De esa fuente ¨ilustrada¨ bebieron tanto el considerado ¨constitucionalismo moderno14¨ como la noción de Estado de Derecho15; dos referentes jurídicos y políticos que se desarrollaron durante el siglo XIX y fueron evolucionando matizadamente a lo largo del siglo XX. En lo básico y asumiendo el riesgo que una síntesis muy estrecha me impone, de lo que se trató fue de que las Constituciones se convirtieron en el instrumento jurídico-político superior de regulación del Estado, en cuanto su organización, a los límites de las relaciones entre los distintos poderes que lo conforman, y a los derechos y libertades fundamentales que garantiza a las personas. Así y en una descripción elemental, el Estado de Derecho quedó configurado como aquel Estado que está sujeto al imperio de la ley y en el que existe una clara división de poderes entre el ejecutivo, el legislativo y el judicial. Atrás de este último postulado –que, en lo esencial, no ha perdido vigencia- descansa la convicción de que la estricta separación de poderes es una estrategia clave para contrarrestar la concentración del poder. De tal suerte que la separación entre el poder legislativo como el único con capacidad para crear Derecho (el Ejecutivo solo en determinados casos) y el poder judicial como órgano cuya competencia se circunscribe exclusivamente a aplicar el Derecho, aparecía –sin duda y a pesar de los fuertes vientos que han corrido en su contra, es una idea que persiste hasta nuestros días- como una condición necesaria para la efectiva realización del Estado de Derecho.
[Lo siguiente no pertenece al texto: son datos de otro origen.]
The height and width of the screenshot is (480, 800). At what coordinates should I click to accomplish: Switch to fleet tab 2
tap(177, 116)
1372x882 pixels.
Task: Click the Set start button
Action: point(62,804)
Pero, ese planteamiento cuyas raíces se remontan a los teóricos de la Ilustración -advierte Bulygin- exige también ¨que el derecho suministre a los jueces la posibilidad de resolver todos los casos mediante la aplicación de las normas generales¨, lo que, al mismo tiempo, ¨implica que el derecho ha de ser completo y coherente, en el sentido de que debe contener una solución para todo problema que sea sometido al juez y que no haya dos o más soluciones incompatibles para el mismo caso.¨ (Id.) Una cuestión que, como podrá verse en parte más adelante, ha estado y está, aunque no solo allí, en el centro de las discusiones acerca de si los jueces crean o no crean derecho. No olvidemos que, no obstante el fuerte remezón que los ¨realistas¨ le propinaron a las tesis ¨formalistas¨ y que puso en crisis al Estado liberal de Derecho (Atienza, 2003); y que, no obstante las variantes que el positivismo ha alumbrado en su propio seno, aún perviven posturas que apelan a la completitud, la coherencia y la no indeterminación del Derecho.